Recommendation #2: Employers should retrofit forklifts with seat belts.
Discussion: The forklift, which was manufactured in 1961/62, was not originally equipped with ROPS/FOPS but had been retrofitted with a steel ROPS/FOPS system sometime prior to the incident. However, seat belts had not been installed. Owners of machinery (e.g., forklifts) equipped with ROPS/FOPS should contact forklift manufactures to determine how seat belts could be installed, have the seat belts installed, and require the operators of such machinery to always wear the seat belts while operating machinery. Wearing a seat belt while operating machinery will keep the operator from being thrown off the vehicle while driving over rough terrain, making sharp turns, or in the event of machine overturn. Wearing seat belts will assure that the driver remains in the ROPS/FOPS-protected zone. In this case, remaining on the forklift may have been a safer choice than attempting to jump from it.
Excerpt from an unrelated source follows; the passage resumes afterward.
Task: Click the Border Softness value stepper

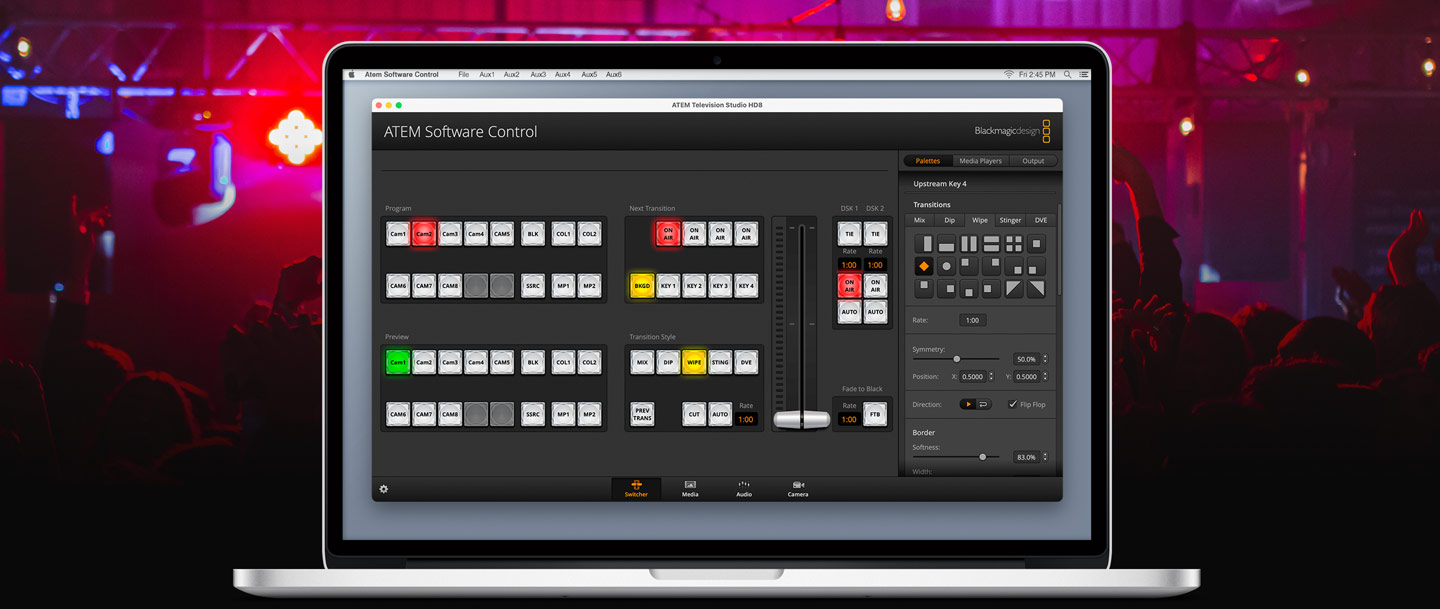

Recommendation #3: Employers should inspect roll-over/falling object protection structures for damage and repair where applicable.
Discussion: After an incident of this nature, the ROPS/FOPS on any machinery involved in an overturn should be inspected by a qualified mechanic, to determine the extent of damage to the ROPS/FOPS system and have the system repaired to its original standards. If the ROPS/FOPS systems is not repaired to its original standards, the system may not protect the operator as originally designed in any future incidents.
The American Society of Mechanical Engineers, ASME B56.1-1993, Safety Standards for Low Lift and High Lift Trucks, 1993.